• INSTRUCTIONS FOR THE TASK
From the first line to the last, print the records exactly.

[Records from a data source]
______
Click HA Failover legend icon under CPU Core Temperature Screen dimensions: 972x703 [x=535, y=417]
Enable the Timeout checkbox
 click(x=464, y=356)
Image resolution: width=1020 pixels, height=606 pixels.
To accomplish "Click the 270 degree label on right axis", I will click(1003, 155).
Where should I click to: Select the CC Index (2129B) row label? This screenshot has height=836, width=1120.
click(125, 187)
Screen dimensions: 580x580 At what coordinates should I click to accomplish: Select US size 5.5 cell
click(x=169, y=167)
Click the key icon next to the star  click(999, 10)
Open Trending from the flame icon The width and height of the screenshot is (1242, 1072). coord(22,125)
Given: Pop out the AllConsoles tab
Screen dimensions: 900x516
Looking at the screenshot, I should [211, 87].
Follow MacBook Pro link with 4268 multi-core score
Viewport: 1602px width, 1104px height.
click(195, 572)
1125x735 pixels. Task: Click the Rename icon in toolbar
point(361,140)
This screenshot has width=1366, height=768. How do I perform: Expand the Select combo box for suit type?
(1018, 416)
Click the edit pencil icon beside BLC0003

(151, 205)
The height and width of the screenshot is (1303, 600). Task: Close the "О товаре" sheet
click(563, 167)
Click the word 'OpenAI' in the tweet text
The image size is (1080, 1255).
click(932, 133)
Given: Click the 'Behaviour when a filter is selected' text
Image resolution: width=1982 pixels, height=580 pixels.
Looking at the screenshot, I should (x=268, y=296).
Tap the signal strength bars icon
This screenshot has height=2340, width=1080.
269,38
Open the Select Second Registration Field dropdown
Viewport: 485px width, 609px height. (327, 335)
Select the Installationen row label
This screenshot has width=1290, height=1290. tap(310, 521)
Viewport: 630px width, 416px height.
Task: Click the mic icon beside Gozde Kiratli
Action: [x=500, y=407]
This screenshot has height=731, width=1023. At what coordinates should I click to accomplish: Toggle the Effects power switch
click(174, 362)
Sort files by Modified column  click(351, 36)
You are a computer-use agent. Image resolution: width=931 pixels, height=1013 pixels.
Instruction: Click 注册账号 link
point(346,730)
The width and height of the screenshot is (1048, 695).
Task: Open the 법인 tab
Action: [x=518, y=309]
______
• FINISHED EXERCISE
Click HA Failover legend icon under CPU Core Temperature Screen dimensions: 972x703 [x=535, y=417]
Enable the Timeout checkbox
 click(x=464, y=356)
Image resolution: width=1020 pixels, height=606 pixels.
To accomplish "Click the 270 degree label on right axis", I will click(1003, 155).
Where should I click to: Select the CC Index (2129B) row label? This screenshot has height=836, width=1120.
click(125, 187)
Screen dimensions: 580x580 At what coordinates should I click to accomplish: Select US size 5.5 cell
click(x=169, y=167)
Click the key icon next to the star  click(999, 10)
Open Trending from the flame icon The width and height of the screenshot is (1242, 1072). coord(22,125)
Given: Pop out the AllConsoles tab
Screen dimensions: 900x516
Looking at the screenshot, I should [211, 87].
Follow MacBook Pro link with 4268 multi-core score
Viewport: 1602px width, 1104px height.
click(195, 572)
1125x735 pixels. Task: Click the Rename icon in toolbar
point(361,140)
This screenshot has width=1366, height=768. How do I perform: Expand the Select combo box for suit type?
(1018, 416)
Click the edit pencil icon beside BLC0003

(151, 205)
The height and width of the screenshot is (1303, 600). Task: Close the "О товаре" sheet
click(563, 167)
Click the word 'OpenAI' in the tweet text
The image size is (1080, 1255).
click(932, 133)
Given: Click the 'Behaviour when a filter is selected' text
Image resolution: width=1982 pixels, height=580 pixels.
Looking at the screenshot, I should (x=268, y=296).
Tap the signal strength bars icon
This screenshot has height=2340, width=1080.
269,38
Open the Select Second Registration Field dropdown
Viewport: 485px width, 609px height. (327, 335)
Select the Installationen row label
This screenshot has width=1290, height=1290. tap(310, 521)
Viewport: 630px width, 416px height.
Task: Click the mic icon beside Gozde Kiratli
Action: [x=500, y=407]
This screenshot has height=731, width=1023. At what coordinates should I click to accomplish: Toggle the Effects power switch
click(174, 362)
Sort files by Modified column  click(351, 36)
You are a computer-use agent. Image resolution: width=931 pixels, height=1013 pixels.
Instruction: Click 注册账号 link
point(346,730)
The width and height of the screenshot is (1048, 695).
Task: Open the 법인 tab
Action: [x=518, y=309]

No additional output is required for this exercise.